The distinction matters because agentic tools need less hand-holding and produce work closer to what a trained legal professional would create.
How do these tools handle data security and client confidentiality?
Reputable legal AI vendors apply bank-level security measures including AES-256 encryption, SOC 2 Type II compliance, and role-based access controls. They store data in isolated environments and maintain detailed audit trails.
Critically, responsible vendors contractually commit to never training their AI models on your confidential client data.
Before adopting any tool, review its security documentation and consider having your IT team or a third-party security firm audit the platform, especially if you handle matters involving sensitive information.
Can small firms and solo practitioners afford these tools?
Pricing has become more accessible as the market has matured. Several platforms offer plans starting around $50 per user monthly, which pencils out quickly if the tool saves even a few billable hours per month. Many vendors provide tiered pricing, so you can start with basic features and upgrade as your needs grow.
The bigger barrier often isn’t cost but rather the learning curve and workflow changes required. That said, solo practitioners avoiding malpractice claims through better deadline management or winning more clients through faster response times often see returns that dwarf the subscription cost.
Will these AI tools replace lawyers?
The current generation of legal AI augments as opposed to replaces attorney judgment. These systems excel at routine tasks like first-draft document generation, legal research, deadline tracking, and document classification.
They struggle with novel legal theories, complex strategic decisions, and the client relationship management that defines successful legal practice.
Firms using AI effectively report that junior attorneys spend less time on repetitive work and more time developing skills in client communication, negotiation, and strategic thinking. The technology shifts what lawyers do, not whether clients need lawyers.
How long does it take to see results after implementing these tools?
The timeline varies by tool and how you deploy it. Simple applications like deadline tracking with Docket AI or client intake with Converiqo can show results within days.

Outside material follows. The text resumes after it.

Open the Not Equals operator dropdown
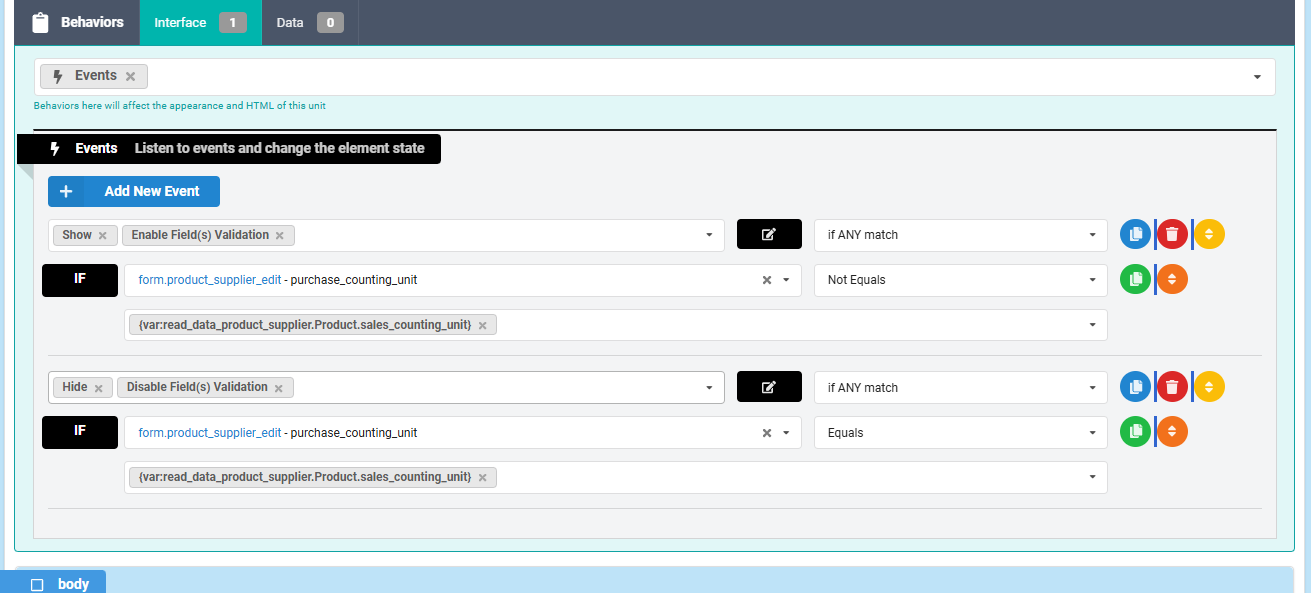 click(x=960, y=280)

More complex implementations like training Harvey AI on your firm’s historical work product or integrating Alkali into your e-discovery workflow might take several weeks before you see full benefits.
Most firms report that the initial setup takes between a few days and two weeks, with productivity gains becoming obvious within the first month of regular use.
Do these tools work with existing legal software?
Integration capability has improved significantly as vendors recognize that law firms won’t abandon established practice management systems. Most tools now offer APIs or pre-built connectors for popular platforms like Clio, PracticePanther, Westlaw, Lexis, Microsoft 365, and Google Workspace.
Some operate as plugins that work directly within applications you already use, like Spellbook’s Microsoft Word integration.
Before committing to a tool, verify that it combines with your current technology stack, and ask the vendor for references from firms using similar systems.
What happens if the AI makes a mistake or cites fake cases?
Early legal AI tools suffered from “hallucinations” where they would invent plausible-sounding but entirely fictional case citations. The current generation largely solves this problem by grounding outputs in verified legal databases like Westlaw or Lexis.
Tools like Thomson Reuters CoCounsel only cite actual cases from their comprehensive database.
That said, no AI system is infallible, which is why every tool emphasizes human review before filing or sending any AI-generated work product. Think of these systems as highly capable first-draft generators as opposed to finished work.
The attorney stays responsible for verifying accuracy, applying judgment, and ensuring the final product meets professional standards.